Prokrastination: Eimer ohne Lappen

Wie schon ab und zu einmal erwähnt, bin ich nicht besonders beflissen, was die Erledigung von Hausarbeit im Allgemeinen und schlechthin so angeht. Teilweise könnte ich mir selber in den Hintern treten, wenn ich feststelle, dass wieder das ganze Geschirr auf der Spüle statt in der Spülmaschine steht, oder wenn mir aus dem großen Wandschrank etwas entgegenfällt, weil selbst dieses Riesending irgendwann voll ist, wenn man immer nur reinstopft. Ich bringe es auch fertig, drei Tage lang über einen fast fertig ausgepackten Koffer zu steigen und mir dabei die Zehen anzustoßen, nur weil da noch drei Teile „Bodensatz“ drin sind und ich keine Lust habe, die wegzuräumen. Ja, ich bin nicht besonders ordentlich.

Gestern aber hat es mich gepackt. Ich wollte mal so richtig was machen – schließlich ist es nicht mehr heiß. Zwar fühlte ich mich nicht besonders gut – der Wetterumschwung war wohl doch zu heftig – aber nach Vormittagsschläfchen und Mittagspause kam ich doch ein ganz bisschen in Schwung. Ich saugte und fegte – denn der Sauger wollte einfach die Erdnüsse nicht wegsaugen, die seit drei Wochen unter dem Esstisch lagen. Ob die inzwischen angewachsen waren? Und ob ich auch noch staubwischen sollte? Lebe wild und gefährlich, Meike!

Doch zuerst betätigte ich mich handwerklich: Ich schraubte eine herumhängende Schranktür wieder fest. Die hing zwar schon seit Monaten und eigentlich störte mich das nicht wirklich, aber seit neuestem knackte sie auch noch, wenn man sie bewegte. Ich wollte sie nicht irgendwann auf dem Fuß haben, also wurde ich tätig. Netto dauerte es zwei Minuten, brutto vielleicht eine Viertelstunde – denn ich musste im großen Wandschrank erst mal einen Kreuz-Schlitz-Schraubendreher finden. Seitdem mein Werkzeugkasten aus dem Regal gekippt ist und seinen Inhalt auf den Boden erbrochen hatte, ist das mit dem Werkzeug finden gar nicht mehr so einfach, aber ich siegte schließlich. Der Schrank ist wieder schick.

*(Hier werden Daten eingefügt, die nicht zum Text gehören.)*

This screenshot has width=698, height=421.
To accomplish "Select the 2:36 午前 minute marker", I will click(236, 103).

Sollte ich also doch noch staubwischen? Es schien mir nötig. Aber Lust hatte ich nicht. Lieber erst mal facebooken, ich musste der Welt doch erzählen, dass ich eine Schranktür angeschraubt hatte. Und mal wieder mit Harry telefonieren. Bei dem war es früher auch manchmal staubig, der hatte Verständnis für mich. Und dann noch einen Kaffee trinken. So ging der Nachmittag dahin.

Am frühen Abend raffte ich mich auf und füllte meinen grünen Eimer mit Wasser. Ich prüfte akribisch, ob der auch dicht war, denn bei meiner letzten Putzaktion hatte ein defekter Eimer mir nicht nur die ganze Wohnung vollgeplempert, sondern mir auch noch tagelang den Ohrwurm „Ein Loch ist im Eimer, oh Otto, oh Otto“ beschert. Sowas will man nicht öfter haben! Der Eimer aber hielt dicht und ich stellte ihn auf den Wohnzimmertisch.

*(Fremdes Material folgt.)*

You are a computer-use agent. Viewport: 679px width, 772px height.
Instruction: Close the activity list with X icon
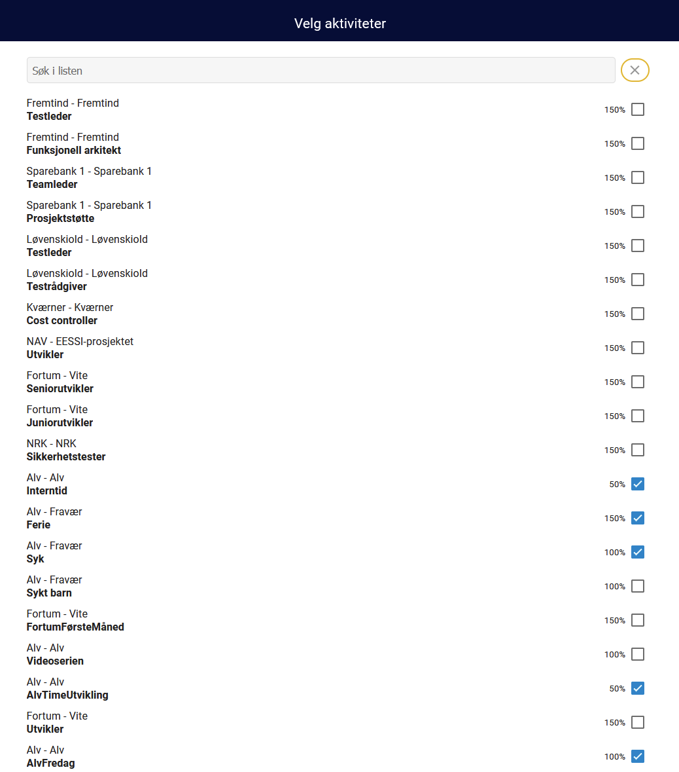tap(635, 71)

Ein Lappen fehlte noch. Ich trabte in die Küche, um einen zu holen. Unterwegs hatte ich vergessen, was ich wollte, bröttelte etwas herum und lief zurück ins Wohnzimmer. Ach ja, der Lappen! Wieder in die Küche. Erst mal zwei Bier in den Kühlschrank gestellt, denn wer konnte schließlich wissen, wie durstig ich vom Arbeiten noch werden würde. Ein wenig Altpapier weggeräumt, die Spülette vollgepfercht und angestellt – oh ja, ich bin eine Haushaltsfee! Wieder ins Wohnzimmer – Lappen! Laaaappen! Kam keiner, als ich rief.

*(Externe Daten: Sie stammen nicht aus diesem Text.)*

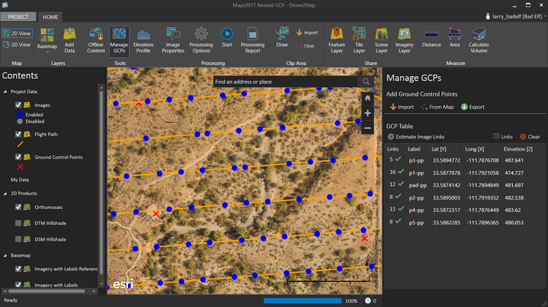The height and width of the screenshot is (307, 548).
Task: Switch to 3D View
Action: [17, 45]
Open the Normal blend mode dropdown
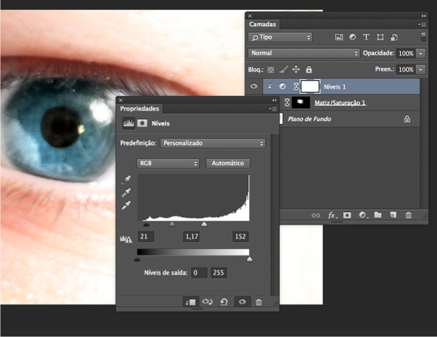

Das Telefon klingelte – so ein Glück. Die Tante war dran, wir schwätzten eine Weile. Danach war ich erschöpft und sah ein wenig fern. Man muss sich ja auch mal informieren. Und dann war es eigentlich schon fast zu spät zum Putzen. Ich fühlte nach – das Wasser war fast kalt. Pöh, wie unangenehm. Mit kaltem Wasser wird so ein staubiger Schrank gar nicht richtig sauber, außerdem sind meine Hände sehr empfindlich auf feuchte Kälte. Und ich hatte noch immer keinen Lappen. Ich beschloss, Feierabend zu machen.

Heute Abend beim Heimkommen fand ich, dass ich gestern zu streng mit mir gewesen war: Sooo schlimm, dass ich mir am heiligen Sonntag den ganzen Tag Gedanken über den Haushalt machen musste, sieht es eigentlich noch gar nicht aus bei mir. Nur der Eimer auf dem Esstisch – der stört ein wenig.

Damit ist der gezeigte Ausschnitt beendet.